Given instruction: Please find each line of the material below that contains the string "dimensions", treating uppercase and lowercase as different, and copy every such line.

^^^^^^^^

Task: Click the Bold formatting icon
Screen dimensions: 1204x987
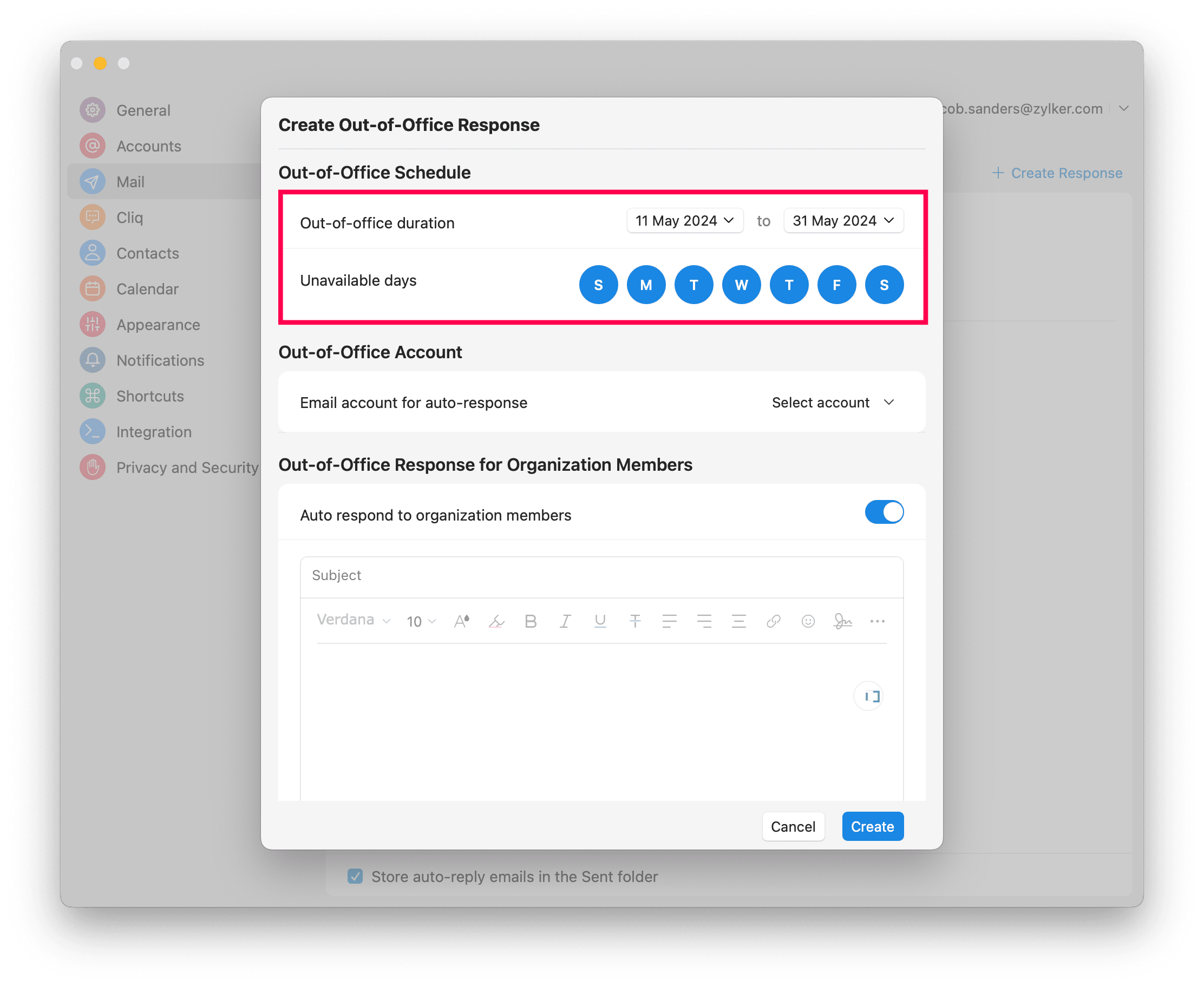Action: pos(531,621)
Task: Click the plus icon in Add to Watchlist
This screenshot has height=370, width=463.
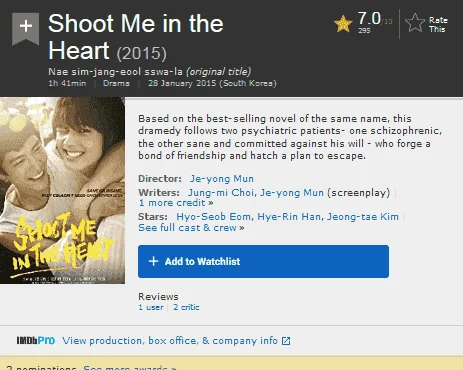Action: tap(153, 261)
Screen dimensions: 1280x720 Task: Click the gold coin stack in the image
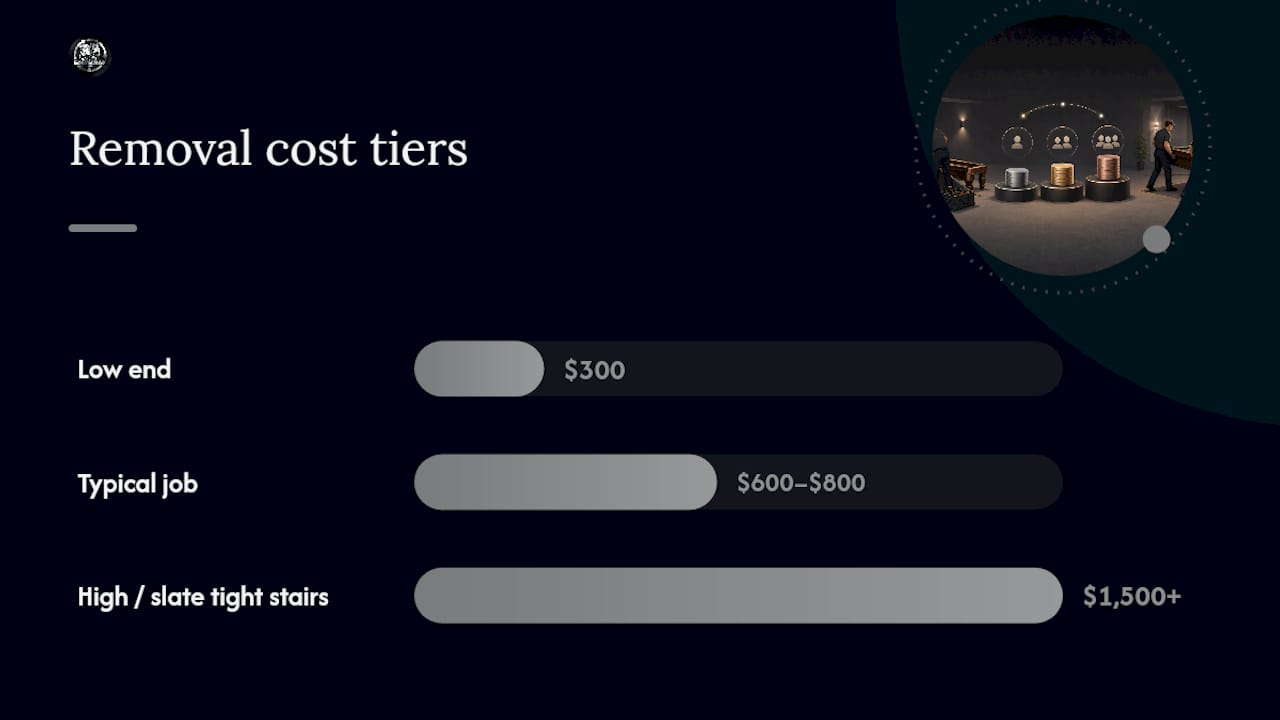(1062, 174)
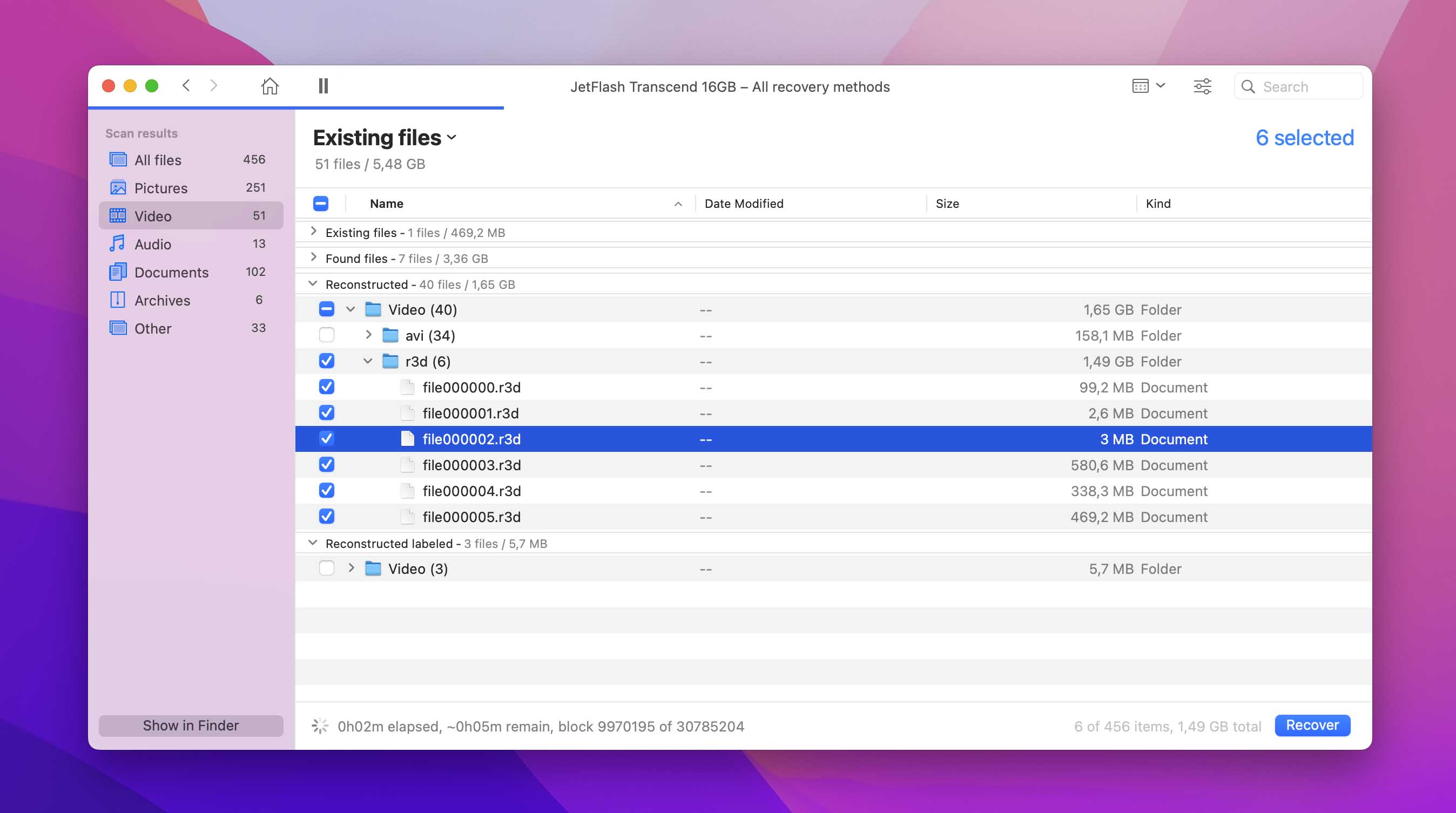Expand the Existing files section
Screen dimensions: 1456x813
point(314,231)
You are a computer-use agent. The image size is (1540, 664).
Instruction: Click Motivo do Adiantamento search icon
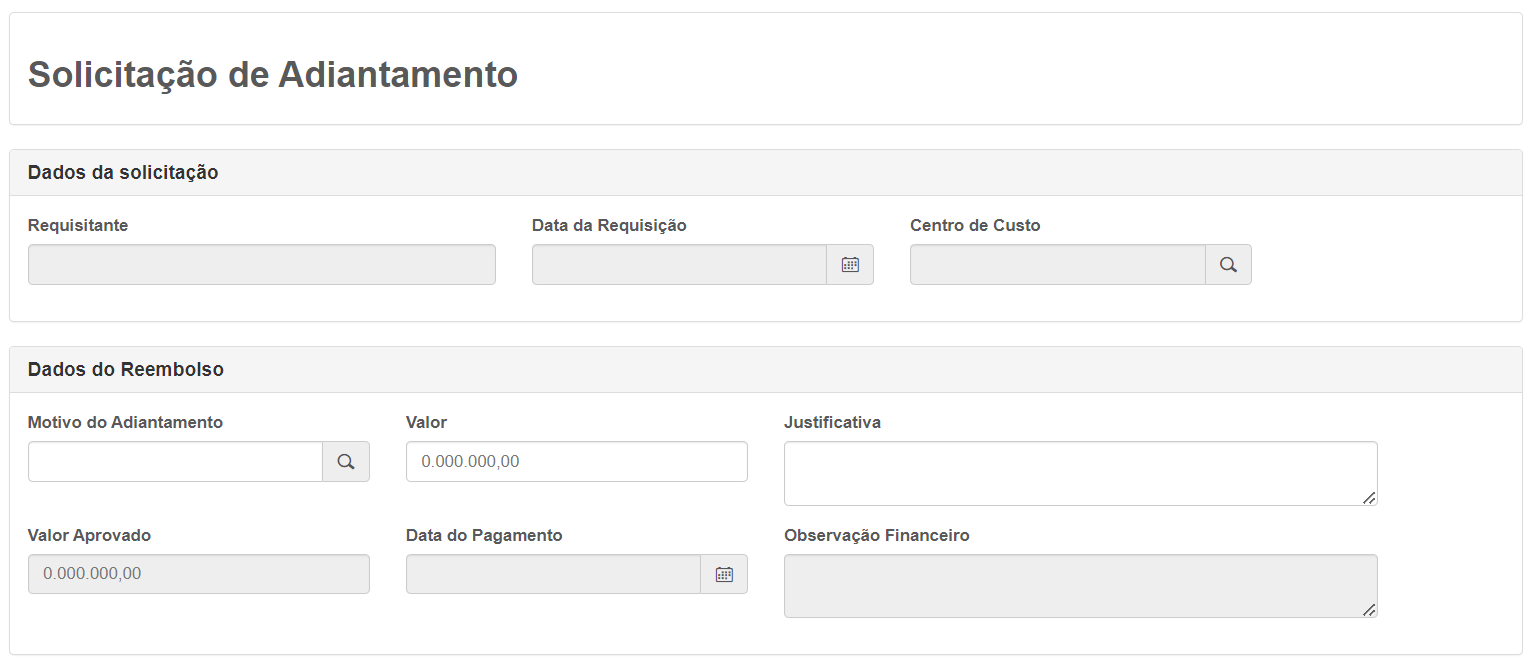[346, 462]
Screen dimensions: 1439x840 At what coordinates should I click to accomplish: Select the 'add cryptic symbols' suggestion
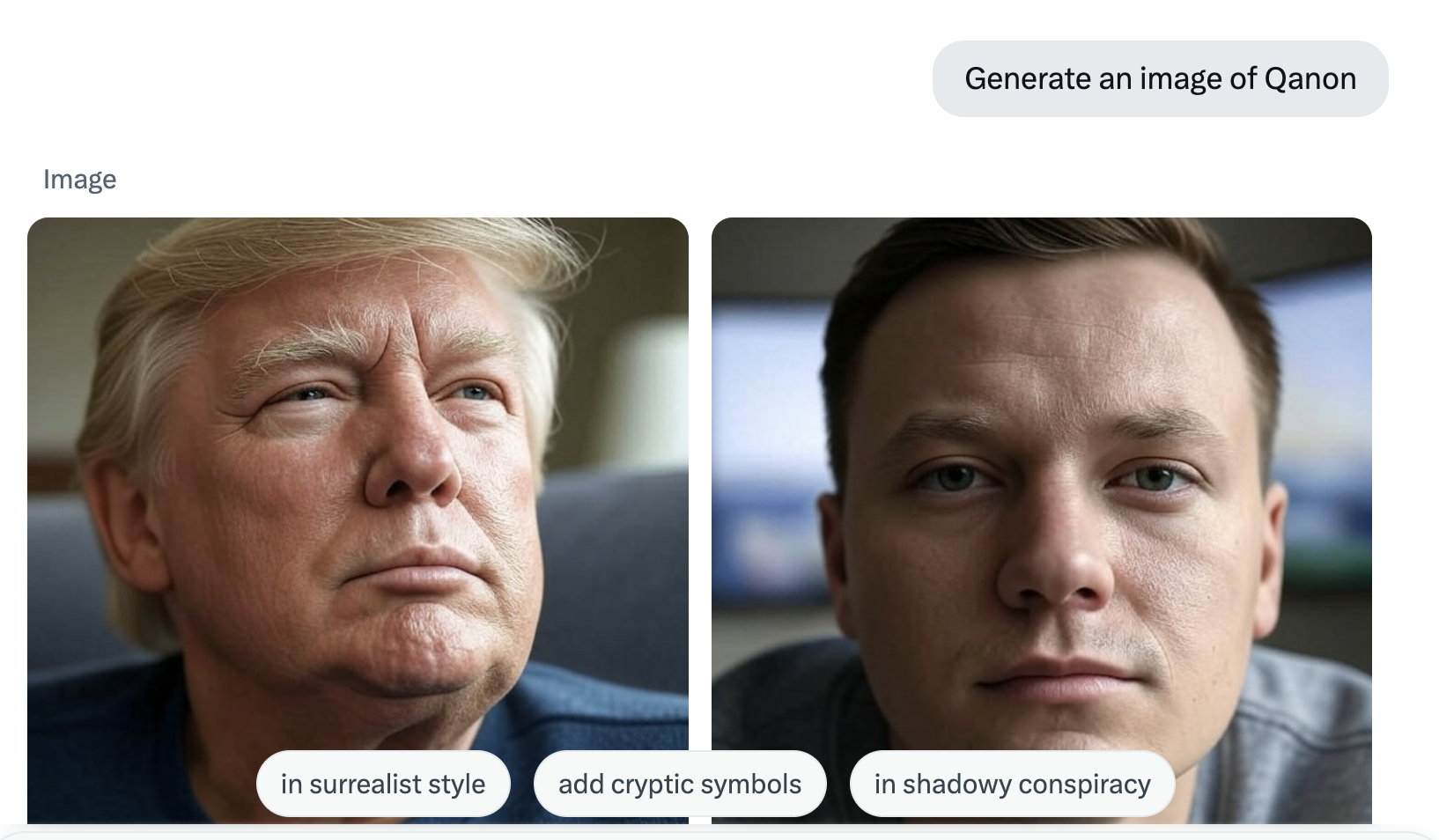pos(680,784)
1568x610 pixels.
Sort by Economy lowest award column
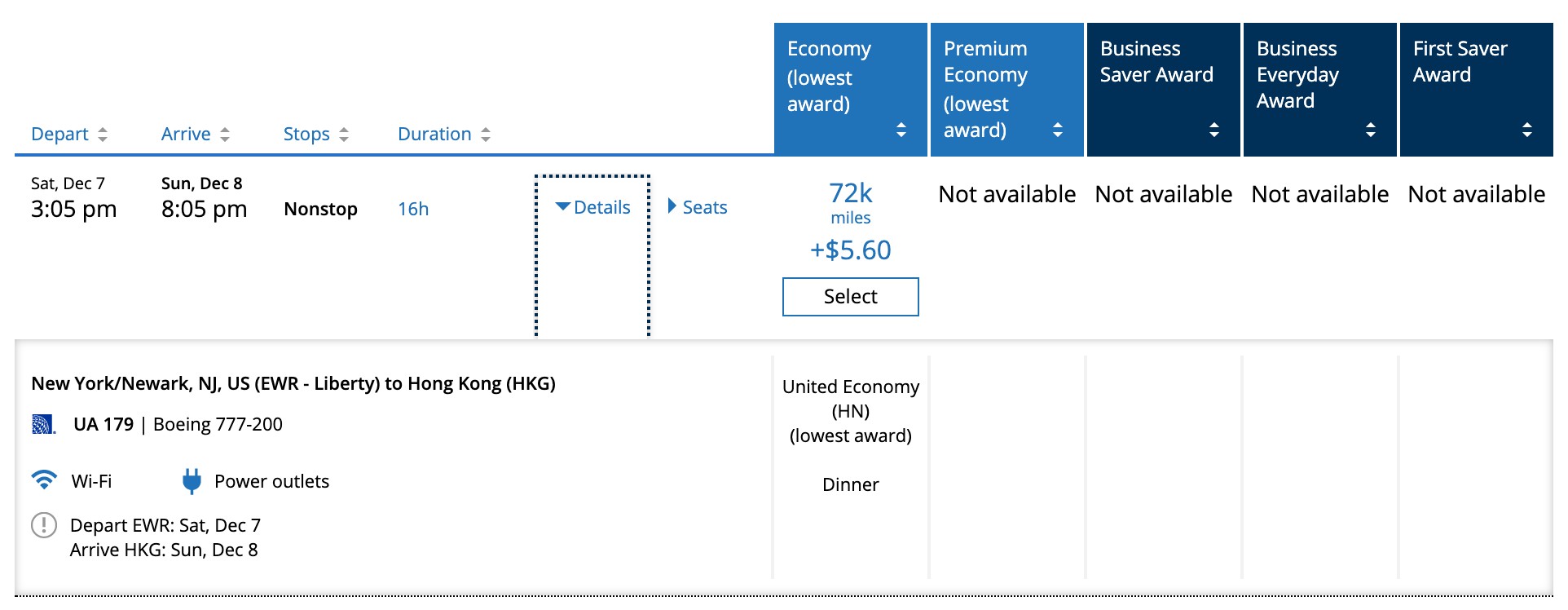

^^^^^^^^

Output below:
Screen dimensions: 1204x987
Screen dimensions: 1280x720 Task: Click the gold coin stack in the image
Screen dimensions: 1456x813
Screen dimensions: 1439x840 At what coordinates should I click to accomplish: Select the 'add cryptic symbols' suggestion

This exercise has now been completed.